Anger is growing over a new super slim “perfume pack” cigarette which could encourage women to smoke Virginia. Anti-smoking organisation Fresh has been joined by MPs and doctors in criticising the new Vogue Perle packs which they say exploit women’s obsession with supermodels and staying slim.
The pack boasts of being designed in Paris, and are described as “taller and thinner than a king sized cigarette” with a “compact box that fits easily into a pocket of handbag”.
Dr Shonag Mackenzie, consultant obstetrician and gynaecologist at Wansbeck General Hospital in Ashington, treats women every week whose smoking has harmed or damaged their baby’s growth.
She said: “I am appalled. It is simply outrageous that they are allowed to get away with this.
“I think people will be shocked. They are focusing on the north because more women smoke here than in other parts of the country and it’s a prime market for them to reap.

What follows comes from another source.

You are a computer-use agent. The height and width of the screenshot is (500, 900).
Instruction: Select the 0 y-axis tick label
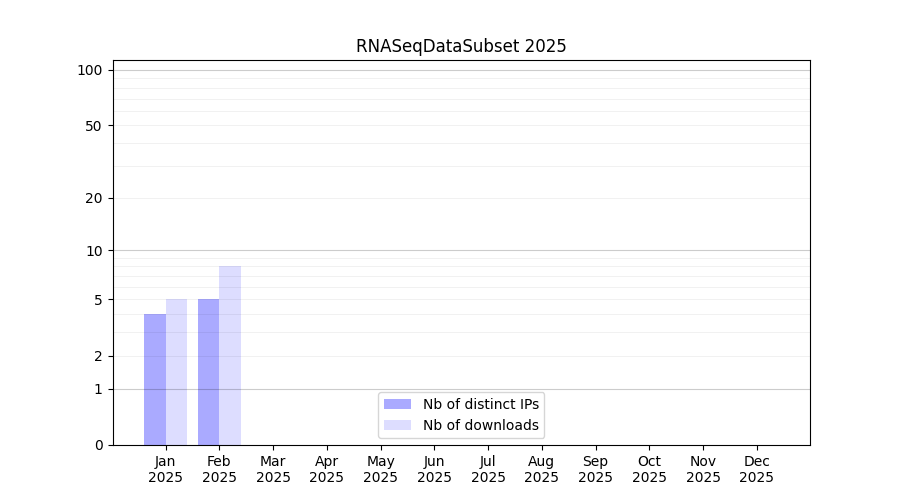point(98,445)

“Young women are obsessed with fashion and staying slim that this is exactly the message this pack is trying to give.
“The frightening thing is that it is young teenage girls who don’t yet smoke but are probably experimenting who are most likely to be influenced by this advertising.
“They will see all the lovely colours and assume that something that looks so nice can’t possibly be as unhealthy as doctors say.
“This might mean more profits for the tobacco industry and for the shops selling these, but it also means more babies born with health problems, more costs to the NHS and more families losing daughters, mothers and grandmothers at an early age.
“Unfortunately the NHS has a tiny budget to tackle smoking compared to the almost limitless budgets of tobacco companies encouraging people to smoke.”
Ailsa Rutter, director of Fresh, said: “The tobacco industry clearly sees the north as a huge pound sign.
“We have already seen glamorous cigarette promotional staff stalking our bars, but this is the first time we have seen this brand being promoted here.
“This highlights the urgency now to follow what is happening in Australia and seriously look at plain packaging on tobacco to plug a serious loophole in the tobacco advertising ban.
“If glamorous designs on packs did not help it recruit new customers, the tobacco industry would not spend millions of pounds on developing them.
“The packs themselves are as powerful as any TV or cinema advert.”
The north east has the highest rate of female smokers in England with 25,000 female adult smokers (23 per cent of adult women).